In 1978, C.H. Sisson published The Poetic Art (Carcanet Press), his free and very amusing rendering of Horace’s Ars Poetica.  The poem is written in the form of a letter to Lucius Calpurnius Piso, the senator and consul, and his two sons. As Sisson explains in his notes, “Nobody knows who they were. The poem itself points to their being a family who dabbled in literature. No doubt they were well-to-do.” Here are lines 14-24 as translated by Sisson: 

“Begin a work as if it were going to be serious
And decorate here and there with a modern image
Presenting the utmost secrets of the unconscious
Or else some scene of spectacular sexual interest
Or something putting the white man in his place.
Thank you but not just now. I see you’re enlightened;
But it isn’t you we are after at the moment.
It’s nice sometimes to stick to objective matter.
Funny that someone should start off telling a story
And end up treating us once more to himself.
Whatever you do, no harm in a little coherence.”

- [LISTED ENTRIES]
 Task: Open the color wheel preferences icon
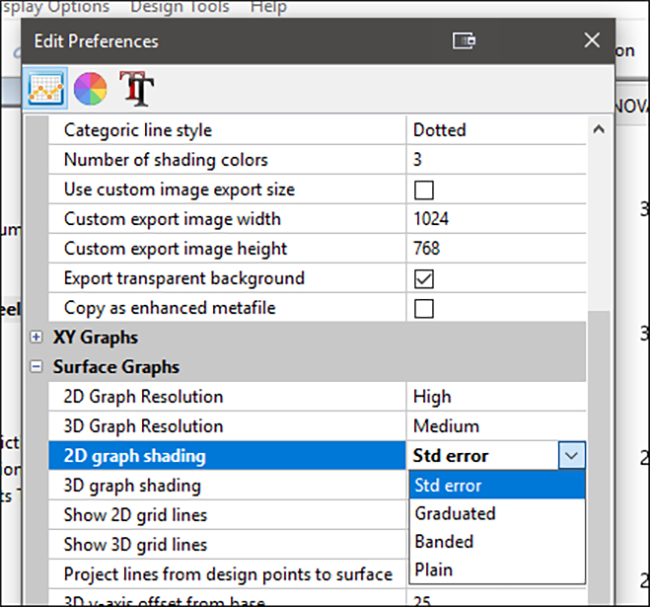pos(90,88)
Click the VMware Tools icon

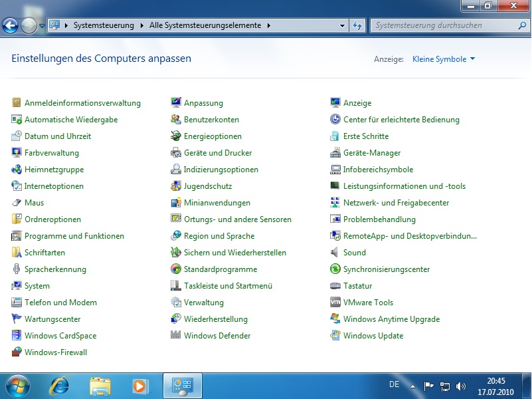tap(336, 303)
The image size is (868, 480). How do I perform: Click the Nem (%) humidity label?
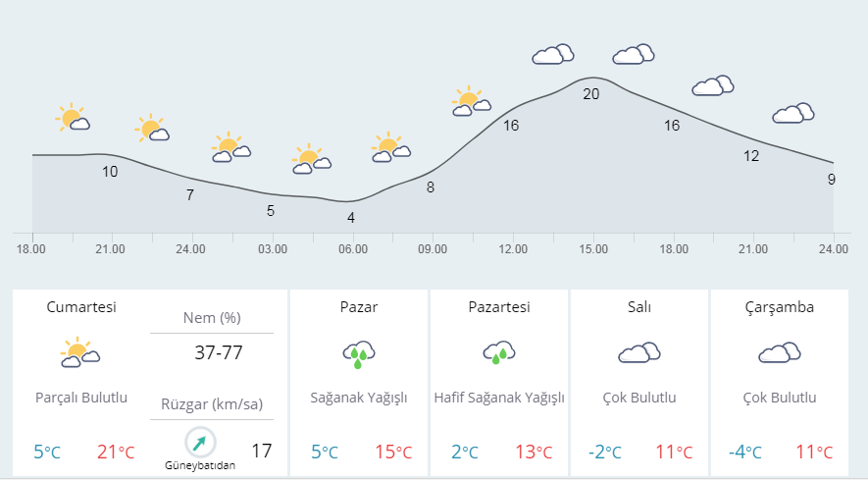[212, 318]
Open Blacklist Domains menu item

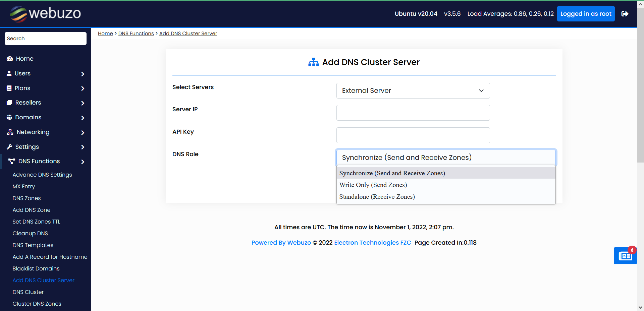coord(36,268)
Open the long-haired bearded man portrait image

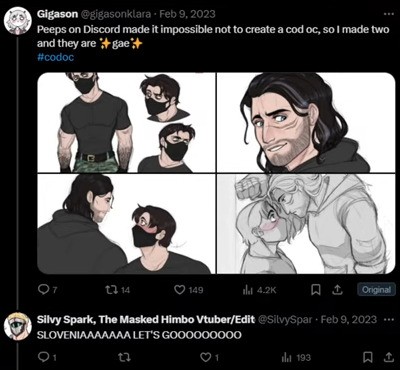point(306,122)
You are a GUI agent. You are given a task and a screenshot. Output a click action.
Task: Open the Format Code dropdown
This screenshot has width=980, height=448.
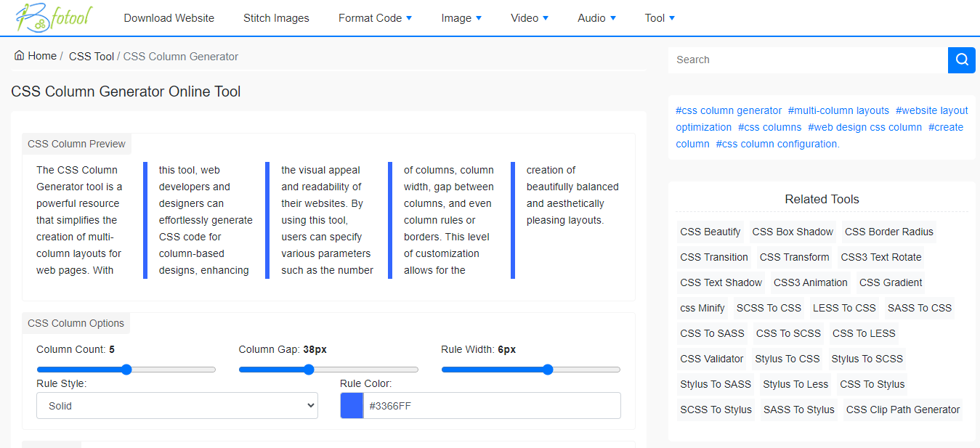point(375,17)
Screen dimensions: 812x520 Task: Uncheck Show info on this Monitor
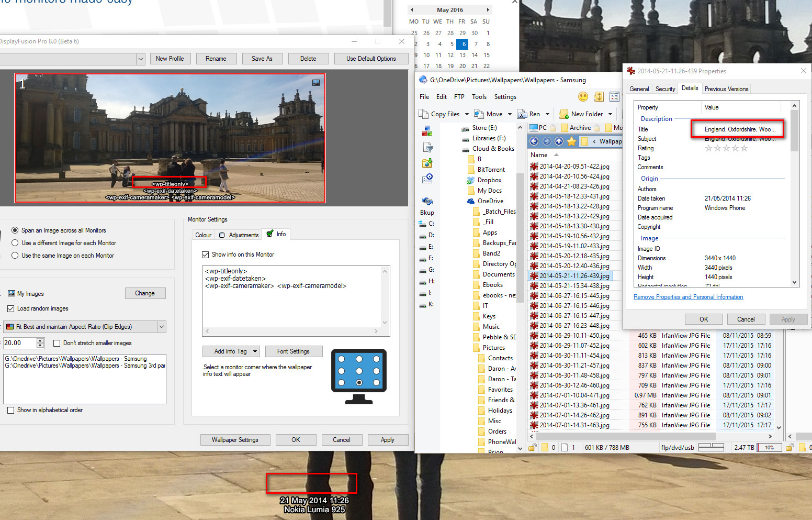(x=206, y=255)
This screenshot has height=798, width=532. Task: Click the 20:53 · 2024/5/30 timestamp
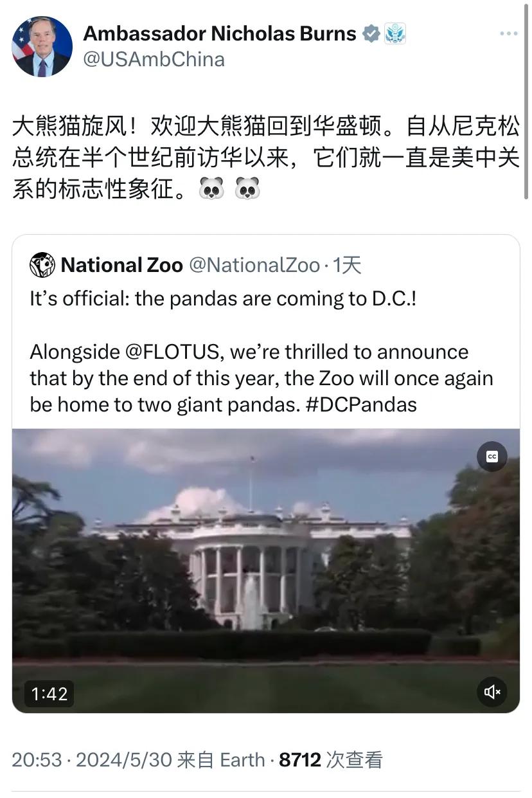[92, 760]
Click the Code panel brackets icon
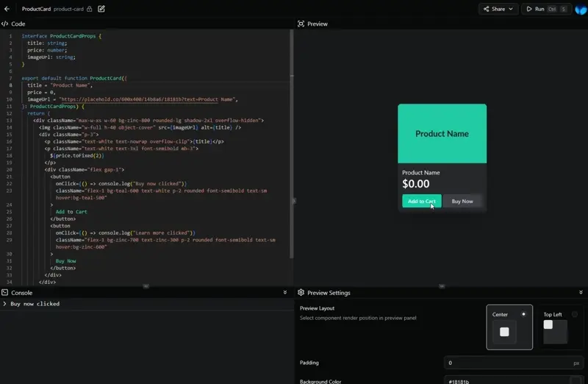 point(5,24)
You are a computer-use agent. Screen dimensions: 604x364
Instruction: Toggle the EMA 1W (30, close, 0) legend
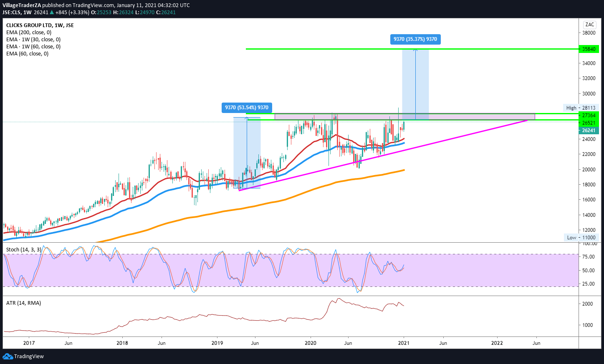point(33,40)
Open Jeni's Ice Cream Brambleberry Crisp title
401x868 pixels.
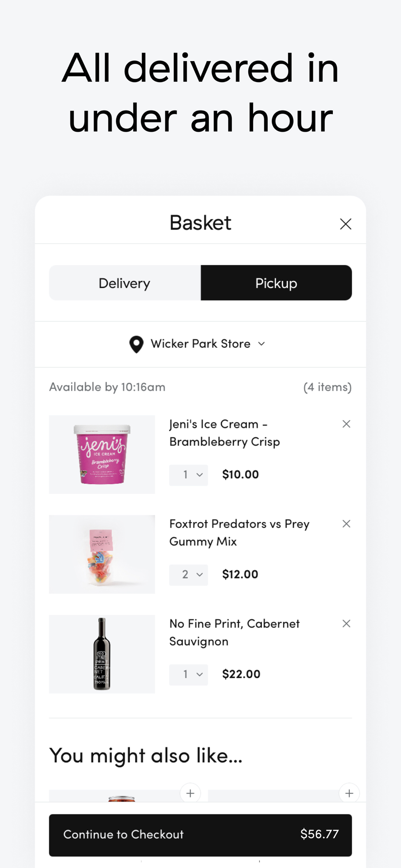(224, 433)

- [WHAT IS ASKED]
A. In the passage on Sisson's translation of Horace, to whom is the poem written as a letter?
B. Resume the passage on Sisson's translation of Horace, picking up right after "Whatever you do, no harm in a little coherence."
The material has no connection to the passage on Sisson's translation of Horace.

- [RESULTS OF THE EXERCISE]
A. It is written to Lucius Calpurnius Piso, the senator and consul, and his two sons.

B.
The first five lines, of course, are a set-up, a Swiftian booby-trap laid for the credulous, right-thinking reader. As Sisson says, drolly: “It can be assumed that Horace did not think that his advice would make poets of his correspondents. The irony of this situation has sometimes been missed.” The translator compares it to Ezra Pound’s “A Stray Document” in Make It New (1934). In his notes to the passage above, Sisson writes, perhaps especially to young poets:

“Because a book must be a whole, there is no place in it for `purple patches’—beautiful descriptions of beautiful things put in for their own sake. They will get in the way of the development of the story or the argument or the main drift of the poem…It is easy to excite a momentary interest with the commonplaces of sex or politics. Only the writer should not imagine that because his reader responds to such things that he is responding to a poem; or indeed that he has written a poem at all.”

1 comment:

George said...

There is also Lewis Carroll's "Poeta Fit, Non Nascitur"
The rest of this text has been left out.